Mrs. Helena Wijewardene of Sedawatte Walawwa

It was at this time that Mrs. Helena Wijewardene of Sedawatte Walawwa visited the temple. With her visit a new chapter in the history of the temple commenced.

She was born a Christian, wealthy and noble. But after her marriage to Don Philip Tudugalle Wijewardene, a Buddhist by birth, she adopted the Buddhist faith herself. So one full moon day in 1880 she visited Kelaniya to worship the temple. When she walked into the Vihara to offer flowers at the Buddha statue, her feet sank in the mud on the then unpaved floor. She felt sad about the dilapidated state of the temple as existed at that time. So, then and there she made up her mind to restore the temple and made it worthy of a place of worship. As the first step of the restoration work, she got the floor of the Vihara paved with uniform rock slabs. One slab with her initials and the year inscribed, as H.D.W – 1888, was laid near the main entrance to mark this event. Later in 1902, she replaced the wooden flower-altar that was in the Viharaya with a better one made of marble.

The work thus begun continued over many years. In 1927 she laid the foundation stone for the complete restoration of the old Vihara. She got down artisans and sculptors from India and employed architects and artists from Sri Lanka. Her son Don Walter Wijewardene gave her all the support and encouragement she needed. A new wing to the old shrine room was added along with a central octagonal roof in the Kandyan style. Murals with a new style of delineation and colour were drawn on the walls of the new chambers. The pillars and the ceilings were executed in the traditional style of ancient sculpture. The doors and doorways were engraved with the Kandyan style of ornamental carvings.

Helena Wijewardene on a visit to the Kelaniya Temple to inspect renovation work. Her last visit was in 1937

Not content with all that enormous work already done, the far-seeing lady that she was now turned her attention to the question of the future maintenance of the temple. She decided to make lasting arrangements for that too, and made lavish grants for the purpose. A paddy field and a coconut land, measuring 250 acres in extent, were donated and with its annual income a fund called “The Kelaniya Kalawa Trust Fund” were created.
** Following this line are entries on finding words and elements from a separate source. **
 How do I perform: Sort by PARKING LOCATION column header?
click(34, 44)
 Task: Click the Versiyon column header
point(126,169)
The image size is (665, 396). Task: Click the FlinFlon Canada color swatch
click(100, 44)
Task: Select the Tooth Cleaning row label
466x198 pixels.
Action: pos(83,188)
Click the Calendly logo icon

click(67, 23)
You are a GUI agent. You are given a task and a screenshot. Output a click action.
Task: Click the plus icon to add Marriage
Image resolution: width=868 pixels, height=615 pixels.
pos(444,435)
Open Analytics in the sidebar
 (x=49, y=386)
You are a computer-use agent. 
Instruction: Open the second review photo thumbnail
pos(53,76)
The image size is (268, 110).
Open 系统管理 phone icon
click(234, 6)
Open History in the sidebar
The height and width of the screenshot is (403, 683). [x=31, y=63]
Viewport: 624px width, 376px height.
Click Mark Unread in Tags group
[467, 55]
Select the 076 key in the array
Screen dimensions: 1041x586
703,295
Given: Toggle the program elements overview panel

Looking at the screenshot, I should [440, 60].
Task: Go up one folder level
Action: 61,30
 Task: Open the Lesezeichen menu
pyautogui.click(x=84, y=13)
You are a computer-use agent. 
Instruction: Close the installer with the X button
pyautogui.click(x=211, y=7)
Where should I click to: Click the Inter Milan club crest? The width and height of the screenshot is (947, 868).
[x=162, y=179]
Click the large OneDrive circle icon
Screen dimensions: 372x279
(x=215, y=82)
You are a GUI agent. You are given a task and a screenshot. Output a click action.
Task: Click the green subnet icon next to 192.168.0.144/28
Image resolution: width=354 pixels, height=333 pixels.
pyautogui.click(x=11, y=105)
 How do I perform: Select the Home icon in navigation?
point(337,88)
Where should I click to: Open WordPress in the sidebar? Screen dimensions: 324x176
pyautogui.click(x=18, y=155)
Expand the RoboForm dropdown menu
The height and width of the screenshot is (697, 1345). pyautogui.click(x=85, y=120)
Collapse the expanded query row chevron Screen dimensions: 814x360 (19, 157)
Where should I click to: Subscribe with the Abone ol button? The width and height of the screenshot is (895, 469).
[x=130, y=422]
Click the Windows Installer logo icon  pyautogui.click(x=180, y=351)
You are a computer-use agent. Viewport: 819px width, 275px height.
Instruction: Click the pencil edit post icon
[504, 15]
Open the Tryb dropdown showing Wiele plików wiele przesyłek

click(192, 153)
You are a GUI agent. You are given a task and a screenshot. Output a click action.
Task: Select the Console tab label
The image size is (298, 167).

In addition to this, another land, called Uyanwatte, situated at Kelanimulla on the other side of the river was also gifted, to be maintained as a flower garden to supply the daily requirement of flowers for the poojas at the temple.

The Kelaniya Temple prior to renovations

All lovers of Sinhala art and sculpture, therefore, owe a great debt of honour and gratitude to this gracious lady, Mrs. Helena Wijewardena of Sedawatte. Today, on account of her magnanimous work the restored Kelani Vihara, the pride of the nation’s heritage, stands as a living monument to her pious zeal and generous munificence.